What the task requires - With no images included, output each entry below exactly as it appears.

The data -
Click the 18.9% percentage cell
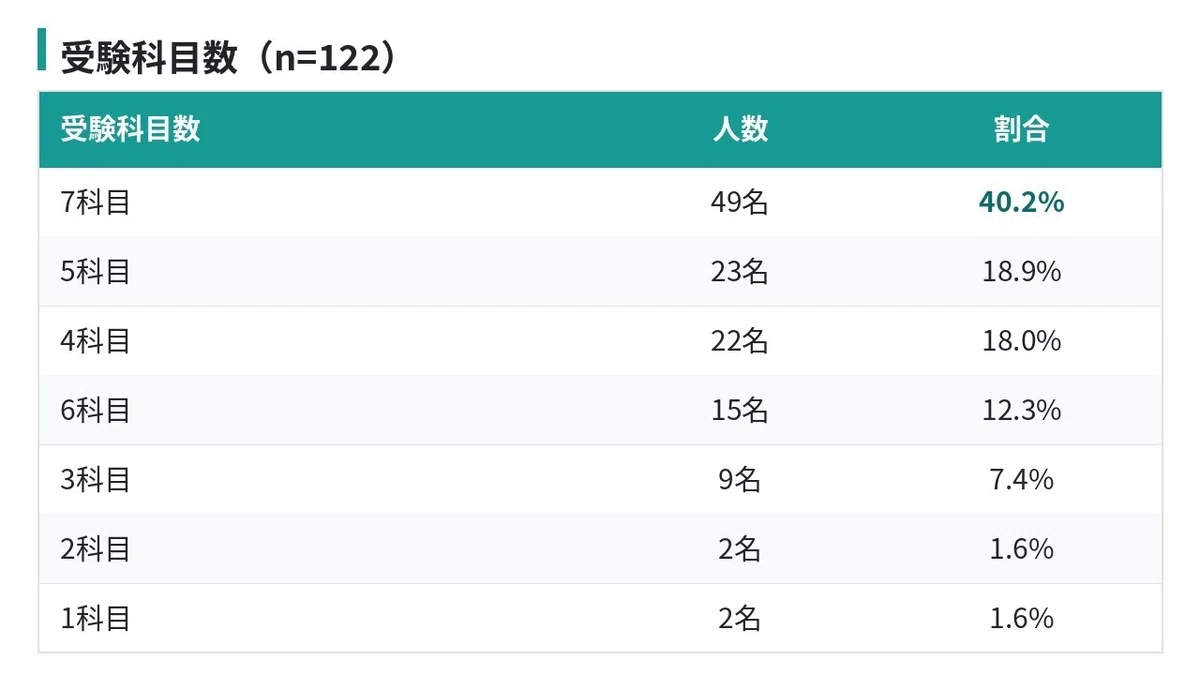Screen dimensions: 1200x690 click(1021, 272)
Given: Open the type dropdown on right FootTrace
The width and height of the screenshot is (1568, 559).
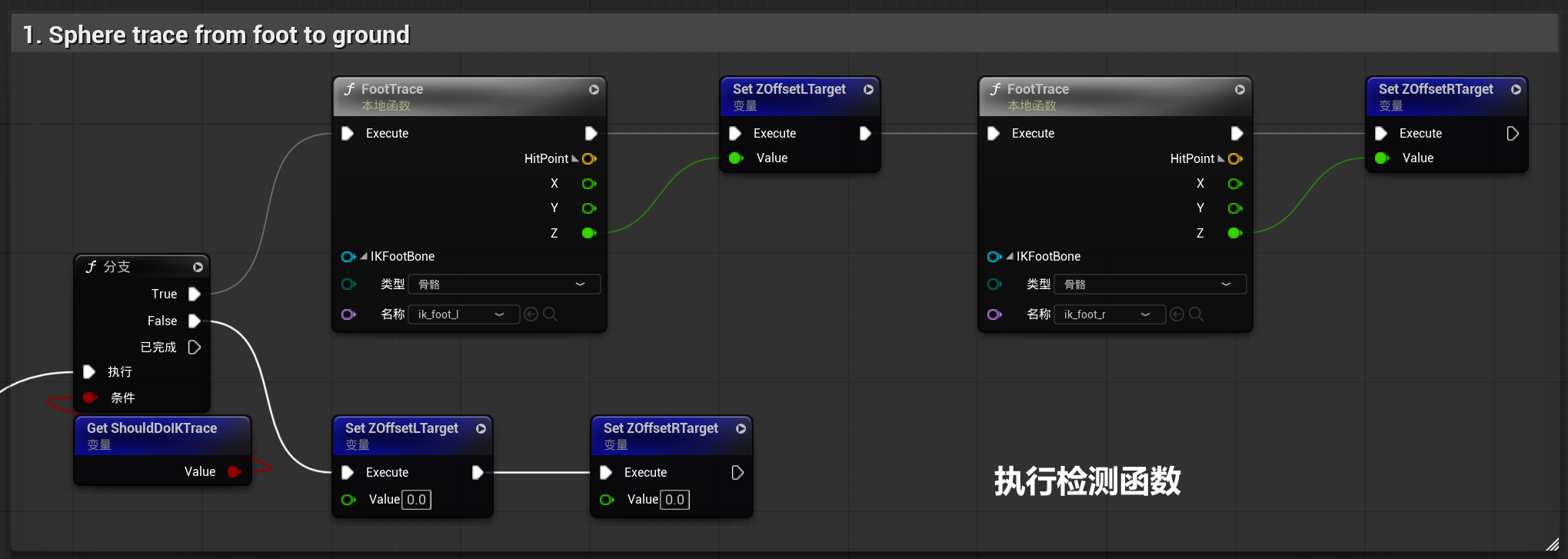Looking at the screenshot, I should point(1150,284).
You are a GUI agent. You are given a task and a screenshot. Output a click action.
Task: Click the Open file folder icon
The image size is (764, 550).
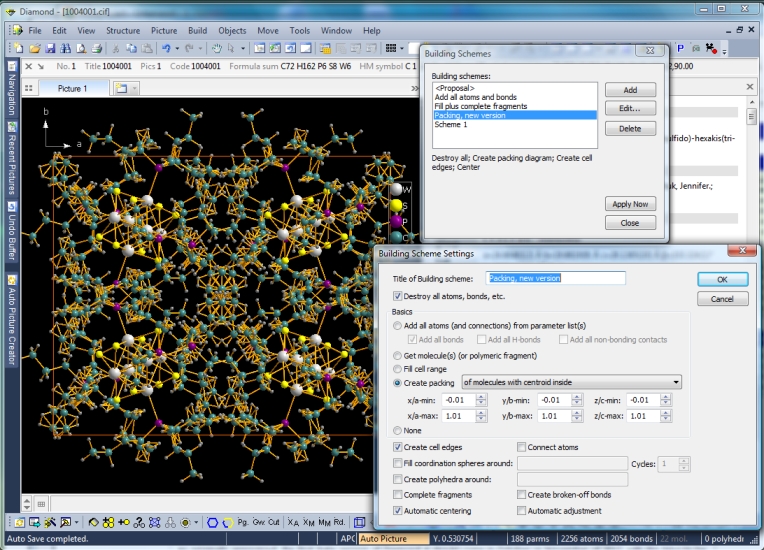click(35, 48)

Output of the task -
Click the 18.9% percentage cell
Screen dimensions: 1200x690 click(1021, 272)
Given: Open the type dropdown on right FootTrace
The width and height of the screenshot is (1568, 559).
Looking at the screenshot, I should point(1150,284).
You are a GUI agent. You are given a task and a screenshot. Output a click action.
Task: Click the Open file folder icon
The image size is (764, 550).
click(35, 48)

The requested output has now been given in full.